Eventually, if you can get the cytokine storm under control, then you set them up to have a bone marrow transplant to kind of reboot their entire immune response. Anyway, she was started on etoposide; they continued the cyclosporine at a bit higher doses, and continued steroids.

And eventually they realized that we had seen her as an outpatient and they called us to come see her in the intensive care unit. But by this point, she was getting worse. And her markers of disease, including her ferritin going up and her liver enzymes getting very sick.

And just clinically she was requiring more support. She was getting worse. And it was around this time that Dr. Virginia Pascual, one of our colleagues in Dallas at the time—she's now in New York—had reported the use of this drug Anakinra, which is this recombinant human protein that blocks the ability of the two interleukins 1, alpha and beta to bind its receptor and signal through this receptor.

And she had reported that this was kind of a life saving, game-changing drug for 10 children who are really sick with the systemic form of juvenile idiopathic arthritis. And so we were aware of this. And at this time, we knew also that that subset of children were at very high risk of getting a cytokine storm, much like this 14 year old girl was experiencing.

And so we reasoned that if it helped these kids in general, that it may also help their cytokine storm. And we were comfortable with the fact that it was a pretty safe drug; it had been tested actually as a rheumatoid arthritis drug. So there were a lot of patient-years of data on this drug.

It turns out not to be a great drug for rheumatoid arthritis, but it was tested very well. And it was actually even tested back in the day for sepsis. And it turns out in retrospect, that if you ferret out or separate out the patients with sepsis—this is where you're growing bacteria in your blood that puts you in the intensive care unit—that those patients who had features of a cytokine storm, actually when you went back and looked at the data, in retrospect, benefited in terms of survival from this drug.

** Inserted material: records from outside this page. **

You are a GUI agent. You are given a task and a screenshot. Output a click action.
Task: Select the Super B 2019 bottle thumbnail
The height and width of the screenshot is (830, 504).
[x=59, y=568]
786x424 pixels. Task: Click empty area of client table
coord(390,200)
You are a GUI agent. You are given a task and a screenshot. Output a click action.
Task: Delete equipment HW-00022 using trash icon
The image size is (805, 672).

So anyway, we had reason to think that this may help her, but it had never been used, at least to our knowledge, to treat a cytokine storm before. So we spoke with the family. We spoke with the other caring team members who were caring for this child and said, "Can we give this a try?" Because I was convinced she was not going to live.

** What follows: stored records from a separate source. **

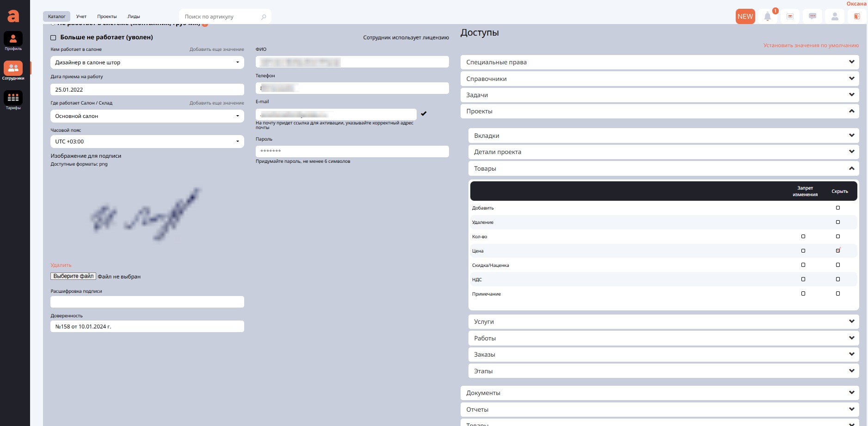Open the 'Дизайнер в салоне штор' dropdown
The image size is (868, 426).
147,62

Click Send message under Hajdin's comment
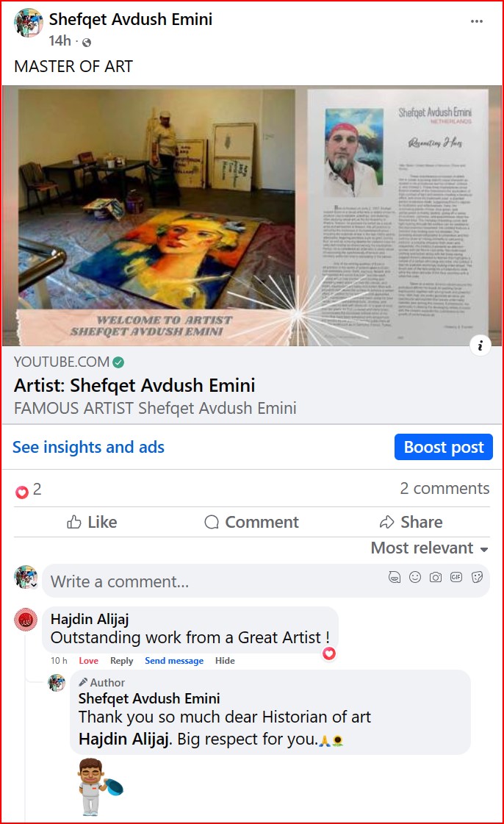point(174,661)
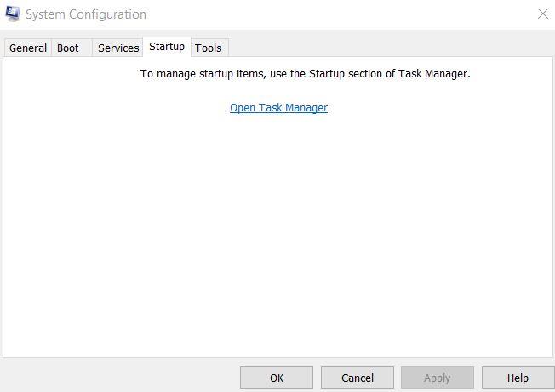Show the Tools tab
This screenshot has width=555, height=392.
coord(209,48)
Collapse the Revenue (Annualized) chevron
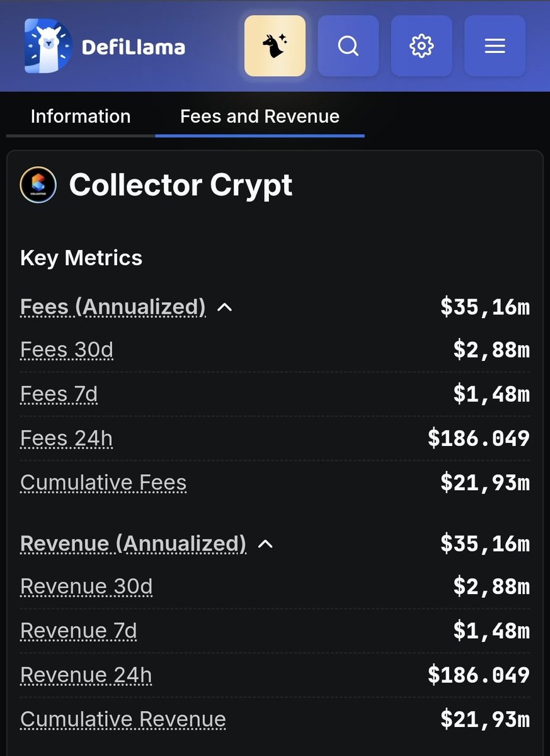This screenshot has height=756, width=550. point(266,543)
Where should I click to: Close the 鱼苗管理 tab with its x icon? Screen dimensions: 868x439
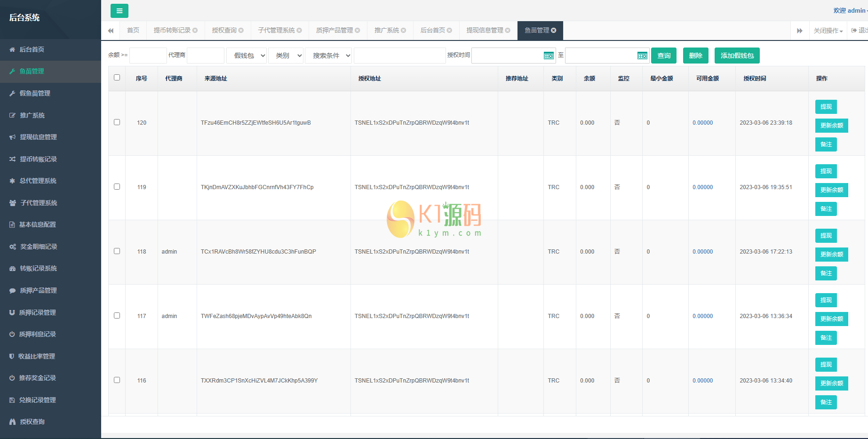click(554, 31)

And within two days, she woke from her coma and within six days she was out of the intensive care unit. Within two weeks she was out of the hospital. And my colleague and I at one point moved down to Birmingham.

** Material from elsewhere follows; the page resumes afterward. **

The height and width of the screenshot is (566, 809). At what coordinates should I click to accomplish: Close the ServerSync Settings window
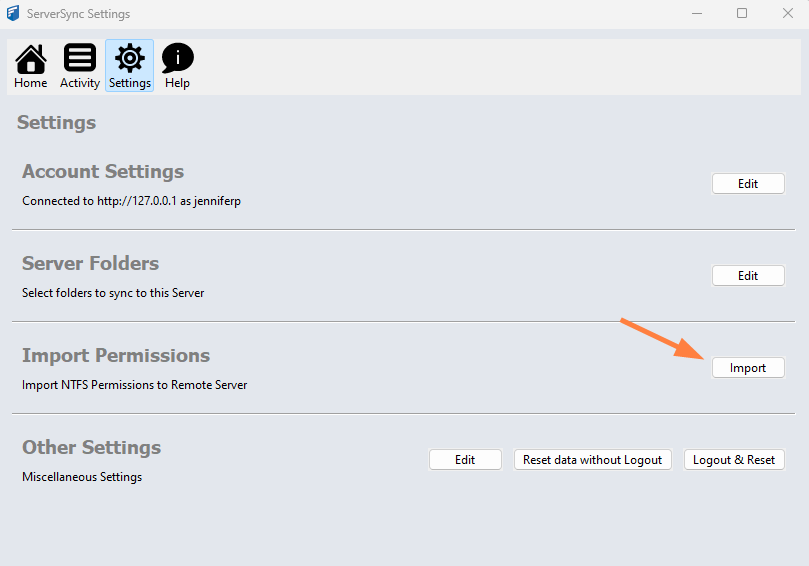coord(787,14)
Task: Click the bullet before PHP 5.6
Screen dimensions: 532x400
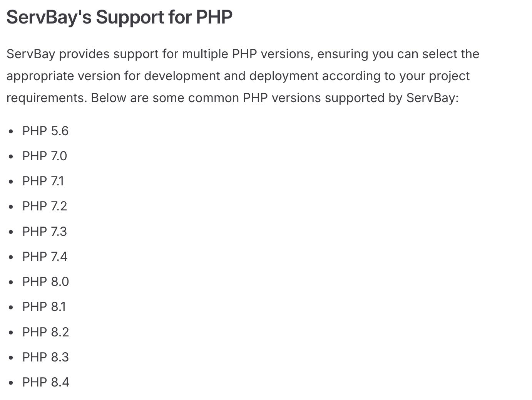Action: 11,132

But he stayed and remained on faculty at the University of Pennsylvania Children's Hospital in Philadelphia. And he took care of her for a while till she graduated to adult rheumatology.

She didn't have a perfectly easy life after that, but she clearly benefited from Anakinra. And so that was really, for me, actually, personally—I was doing research on other things at the time, lupus and AIDS actually, from an immune standpoint.

But over time, I've transitioned my lab to study the cytokine storm, in part because of that patient. Just the ability to change what was dire situations with just this one drug being added to what she was already receiving.